Un documental revive el sangriento duelo de waterpolo entre húngaros y soviéticos

Corría la tarde del 6 de diciembre de 1956, ya en la recta final de los Juegos Olímpicos de Melbourne, cuando lal aguas de la piscina olímpica llegaron a teñirse de rojo en un duelo de waterpolo que la historia finalmente bautizó como el partido de “La sangre en el agua”.

Hungría y la Unión Soviética se enfrentaban por las semifinales de la competencia, poco después que los soviéticos invadieran a los húngaros dando fin a la Revolución Húngara de 1956, una espontánea revuelta en contra del gobierno comunista que regía el país y que acabó de forma sangrienta el 10 de noviembre del ’56.

Esta batalla es el objeto del documental “Freedom’s Fury” (2006), que esta noche emite la señal de cable HBO (23:45 horas).
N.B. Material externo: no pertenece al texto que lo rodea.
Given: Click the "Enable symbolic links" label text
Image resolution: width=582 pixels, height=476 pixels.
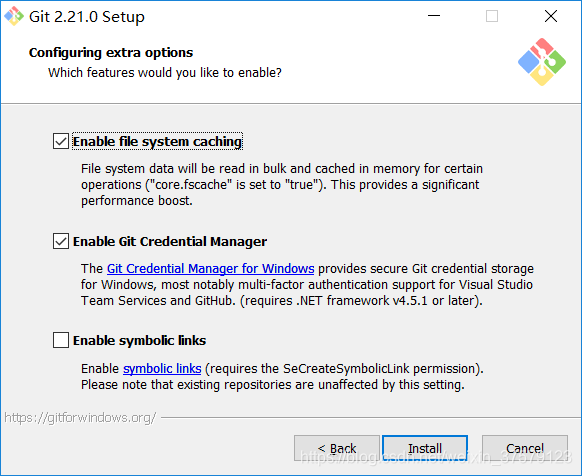Looking at the screenshot, I should tap(140, 340).
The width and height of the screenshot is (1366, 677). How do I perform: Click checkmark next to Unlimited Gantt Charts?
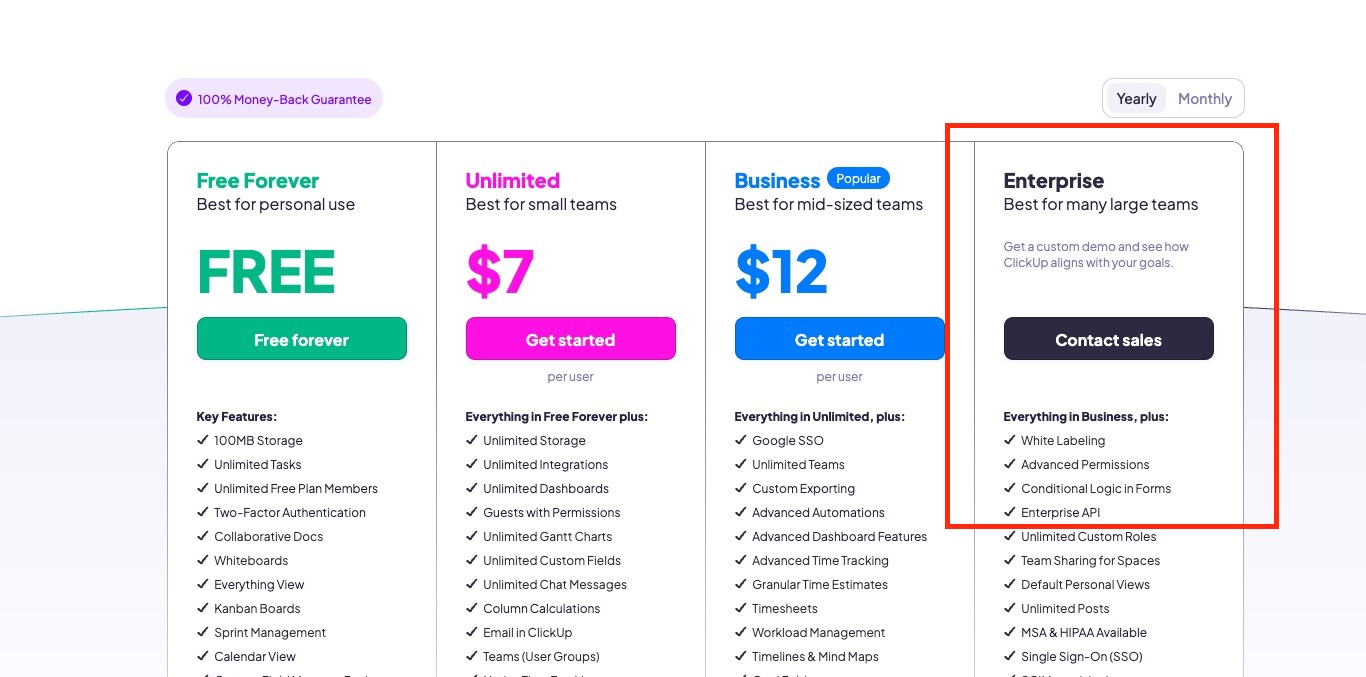point(472,536)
La producción, dirigida por los estadounidenses Colin K. Gray y Megan Raney, es una mirada a esta justa que traspasó los límites deportivos.

La temperatura del encuentro comenzó incluso antes de que los jugadores se lanzaran a la piscina. La delegación húngara retiró la bandera comunista de su país en la Villa Olímpica, reemplazándola por una que representaba a la Hungría libre.

Ervin Zádor, una de las jóvenes figuras del equipo húngaro, anotó dos veces para su equipo en un partido donde los intercambios verbales y golpes fueron la tónica. Cuando al encuentro le restaban sólo dos minutos, los magyares vencían por 4-0 y llegó el momento de la sangre: Zádor recibió un violento golpe de puño que lo dejó ensangrentado y lo obligó a retirarse de la piscina.

El público enardecido dejó las galerías para acercar sus insultos en contra del equipo soviético, obligando a la policía a intervenir y suspender definitivamente el encuentro, que fue concedido a Hungría ante su ostensible ventaja. El equipo de Zádor luego vencería por 2-1 a Yugoslavia para obtener la cuarta medalla de oro en su historia.

Ante la restauración del comunismo en su país, la mitad de la delegación húngara optó por no retornar a su país y asilarse. Entre ellos, Zádor, quien luego se convertiría en el preparador de uno de los más grandes nadadores de la historia: el estadounidense Mark Spitz, quien prestó su voz como narrador para este documental producido por Quentin Tarantino y Lucy Liu.